[Records contained in a dataset]
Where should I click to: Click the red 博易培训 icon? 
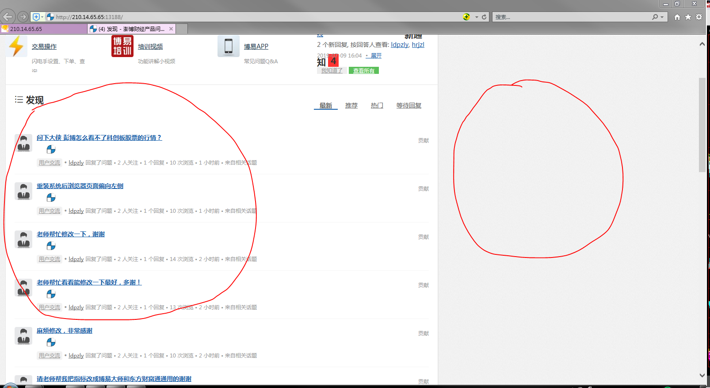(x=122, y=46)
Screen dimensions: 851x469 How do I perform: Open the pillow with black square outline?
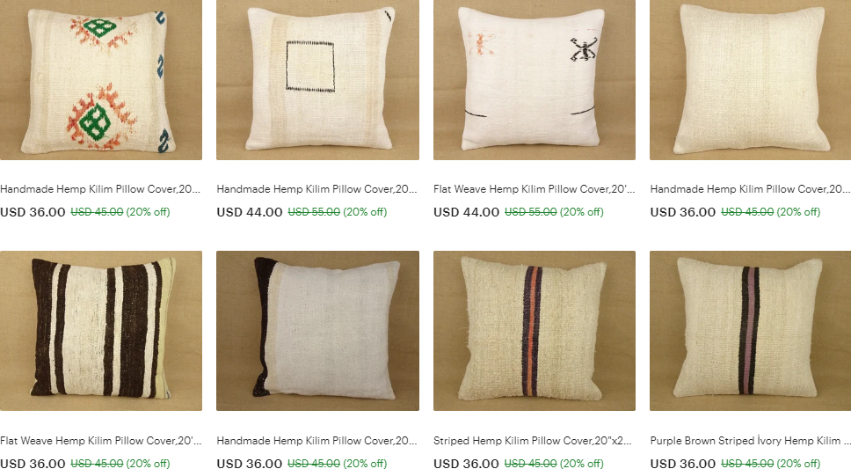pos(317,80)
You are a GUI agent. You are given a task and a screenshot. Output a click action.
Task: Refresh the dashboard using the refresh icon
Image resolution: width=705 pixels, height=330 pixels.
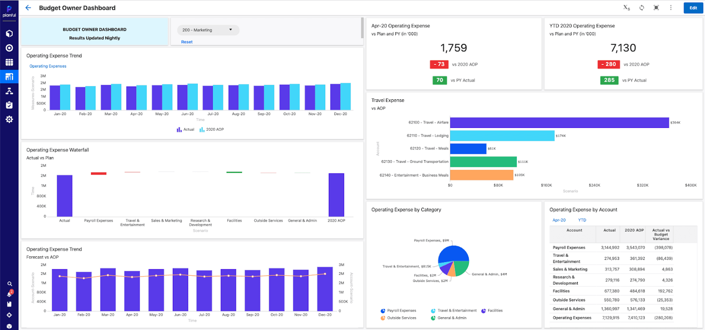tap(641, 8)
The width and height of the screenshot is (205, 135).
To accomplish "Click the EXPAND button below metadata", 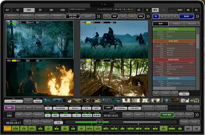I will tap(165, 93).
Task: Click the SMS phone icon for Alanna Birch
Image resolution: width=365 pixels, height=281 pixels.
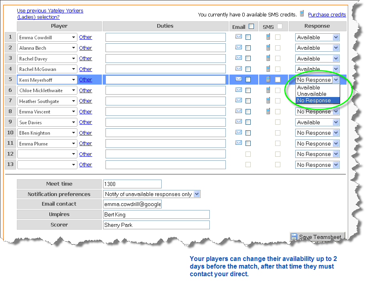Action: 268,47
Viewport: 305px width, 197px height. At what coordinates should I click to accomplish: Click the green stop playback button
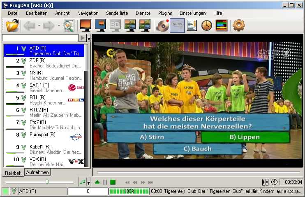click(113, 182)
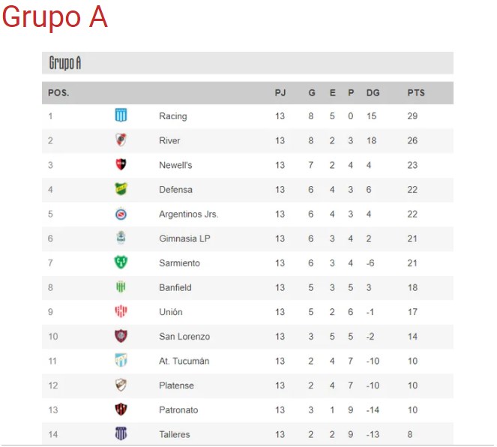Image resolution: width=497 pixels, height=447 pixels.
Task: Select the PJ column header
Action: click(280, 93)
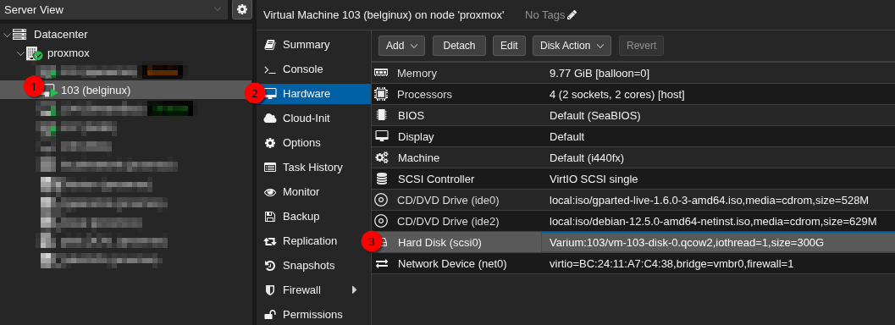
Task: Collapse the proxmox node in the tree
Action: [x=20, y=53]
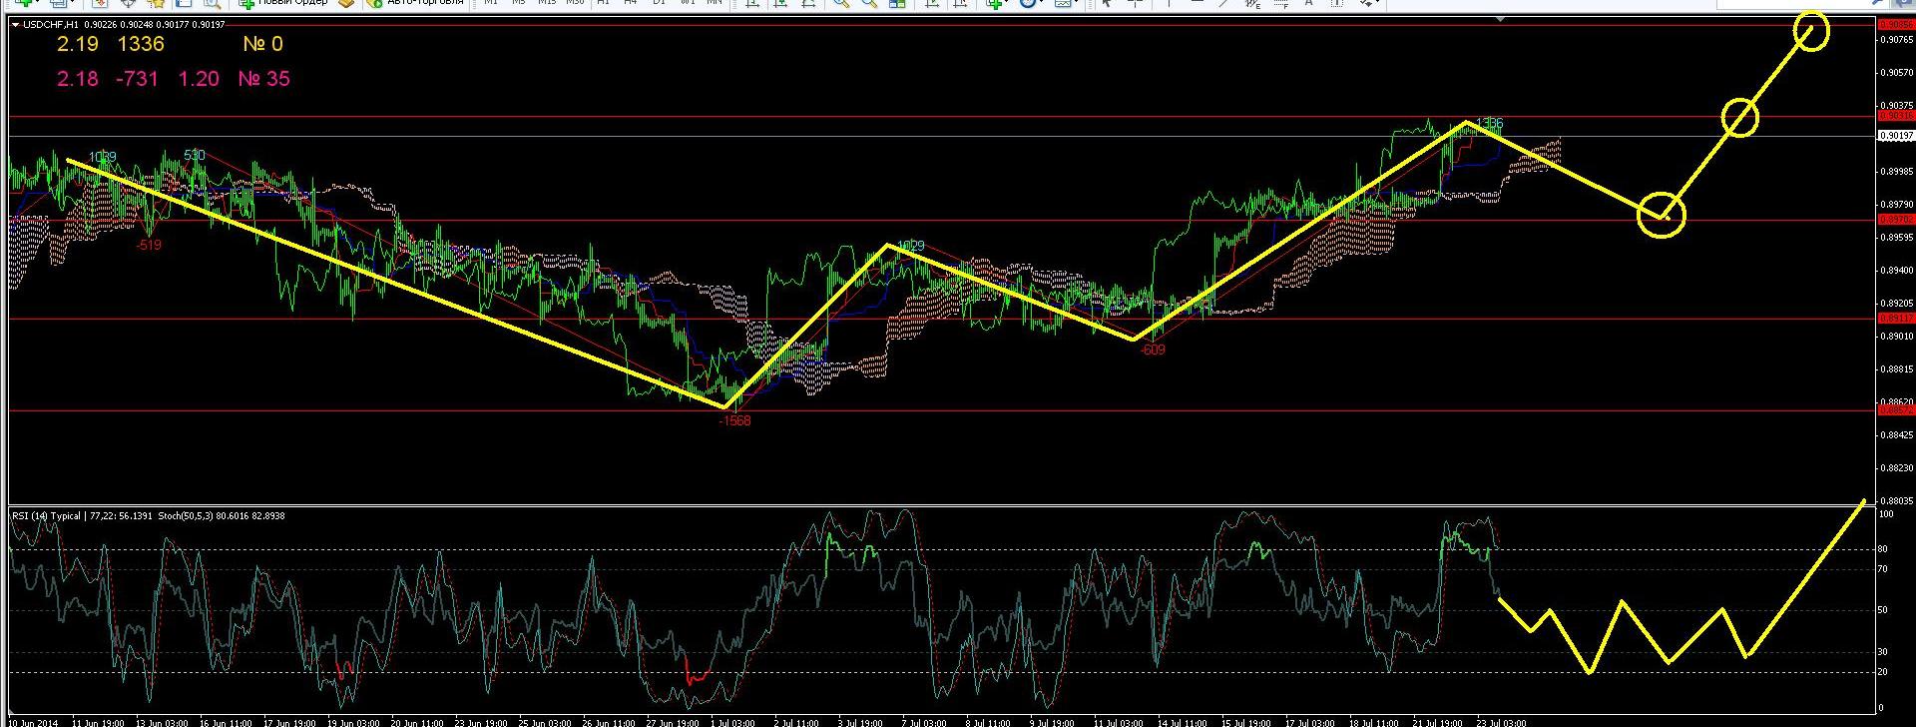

...

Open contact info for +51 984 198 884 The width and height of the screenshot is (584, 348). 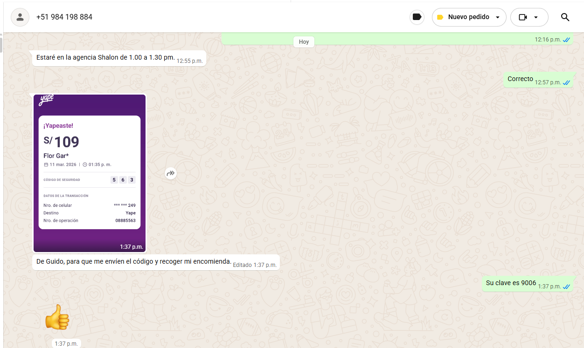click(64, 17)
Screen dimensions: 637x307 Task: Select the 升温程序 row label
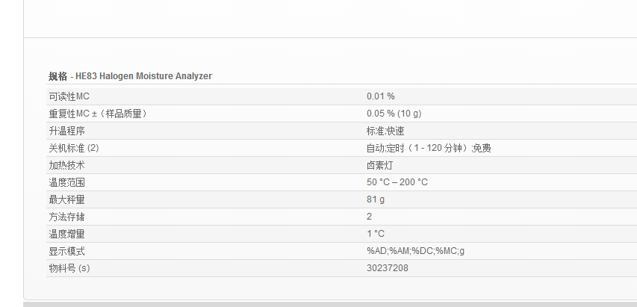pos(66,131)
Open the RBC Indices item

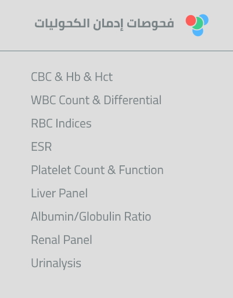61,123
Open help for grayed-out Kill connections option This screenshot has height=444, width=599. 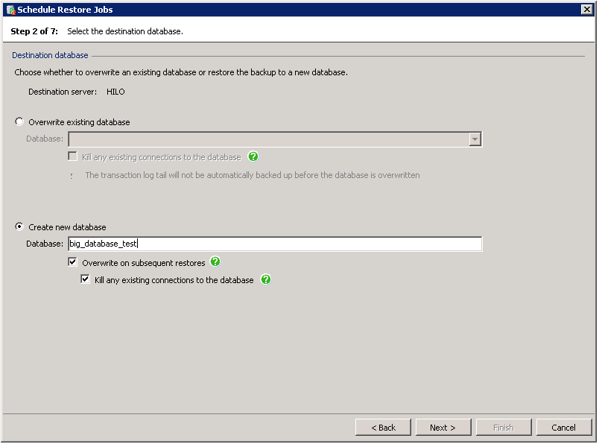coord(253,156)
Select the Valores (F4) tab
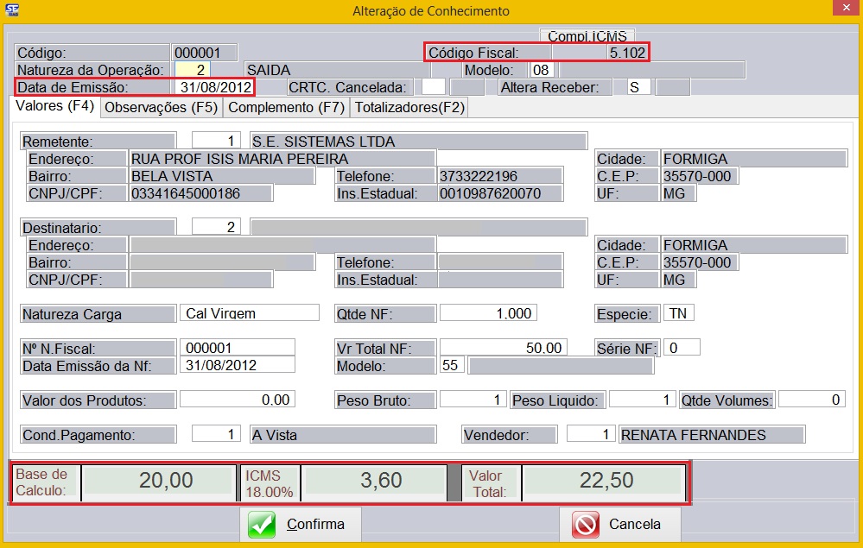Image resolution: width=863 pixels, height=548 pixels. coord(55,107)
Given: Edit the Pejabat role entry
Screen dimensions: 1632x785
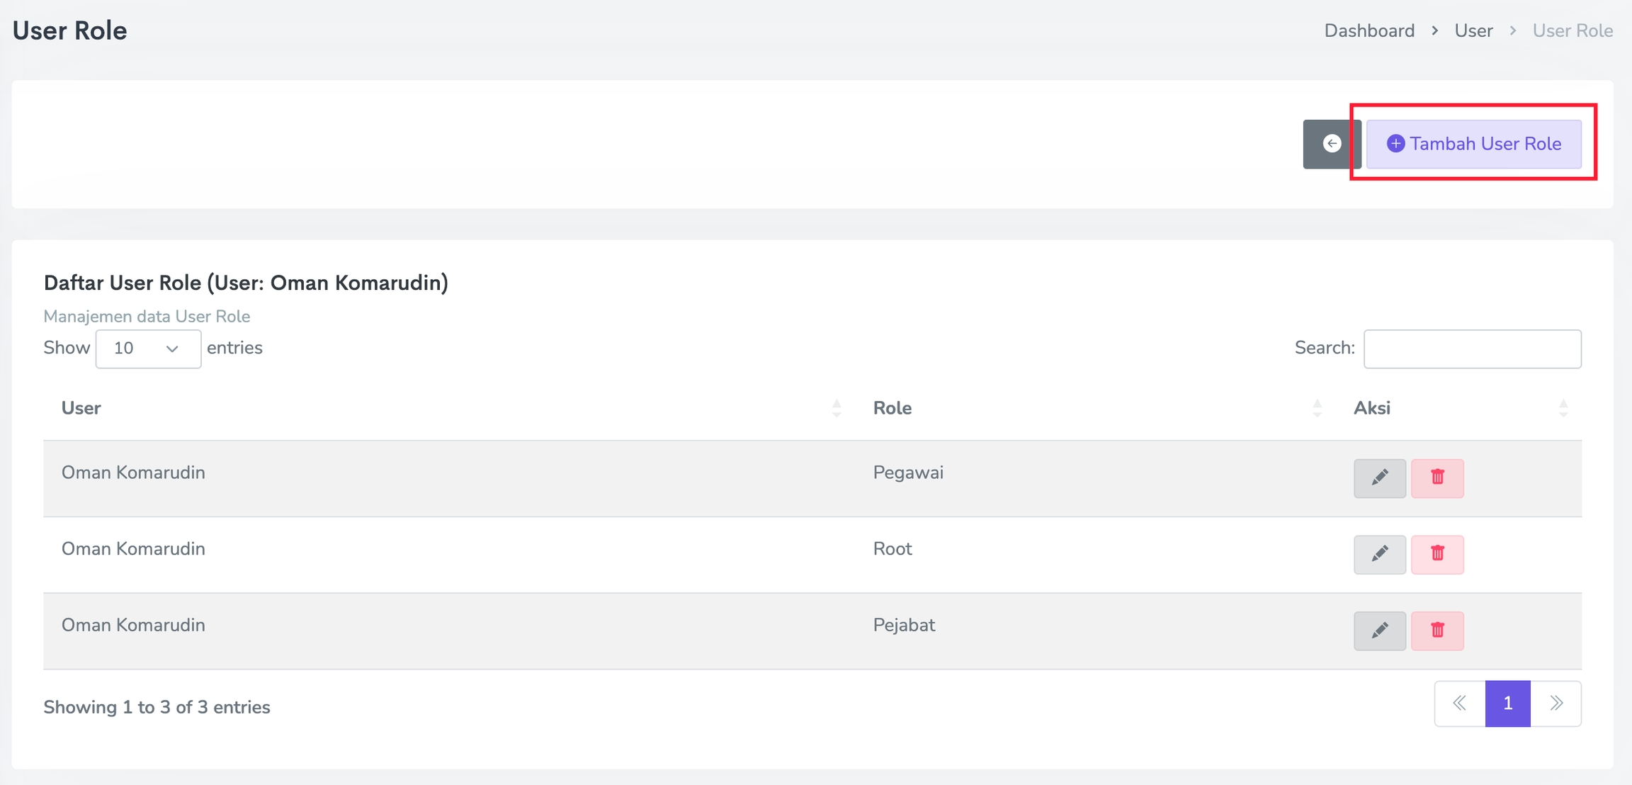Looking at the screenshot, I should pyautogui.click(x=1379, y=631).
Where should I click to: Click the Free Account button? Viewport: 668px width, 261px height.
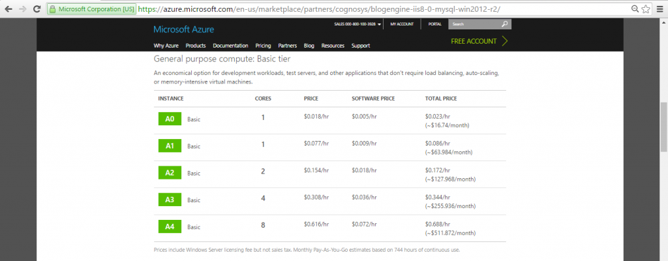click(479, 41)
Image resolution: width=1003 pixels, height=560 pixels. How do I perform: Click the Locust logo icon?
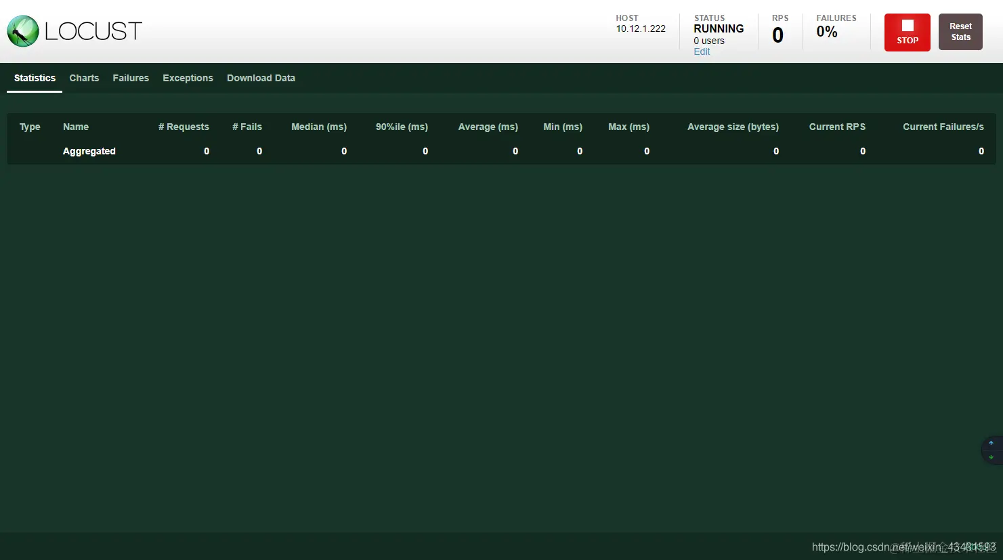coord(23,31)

==

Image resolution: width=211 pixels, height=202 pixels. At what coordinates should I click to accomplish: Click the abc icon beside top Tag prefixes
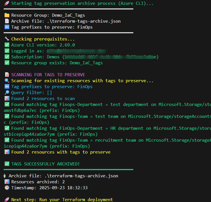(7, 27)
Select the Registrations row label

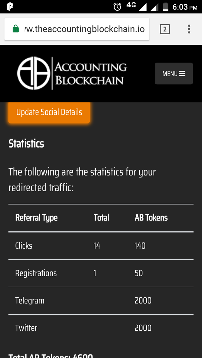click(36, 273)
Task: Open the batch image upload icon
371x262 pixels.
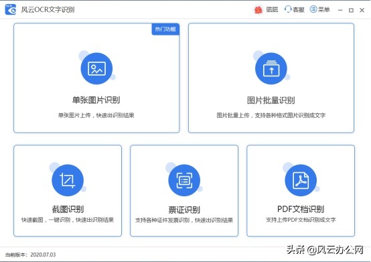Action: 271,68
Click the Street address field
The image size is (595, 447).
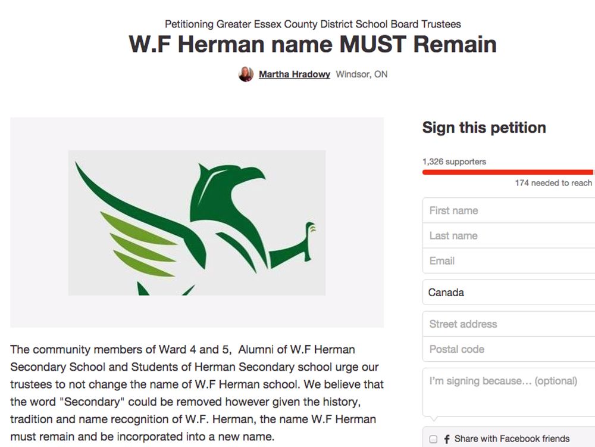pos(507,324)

### REQUIRED ACTION
Set down again, exactly, every line above from the one with "Screen dimensions: 851x469" down to the one with "Task: Refresh the", both ends included. No pictures, and nothing else.

### TASK ANSWER
Screen dimensions: 851x469 How do I perform: Open the pillow with black square outline?
pos(317,80)
You are a GUI agent. You are given a task and a screenshot. Output a click action.
Task: Refresh the dashboard using the refresh icon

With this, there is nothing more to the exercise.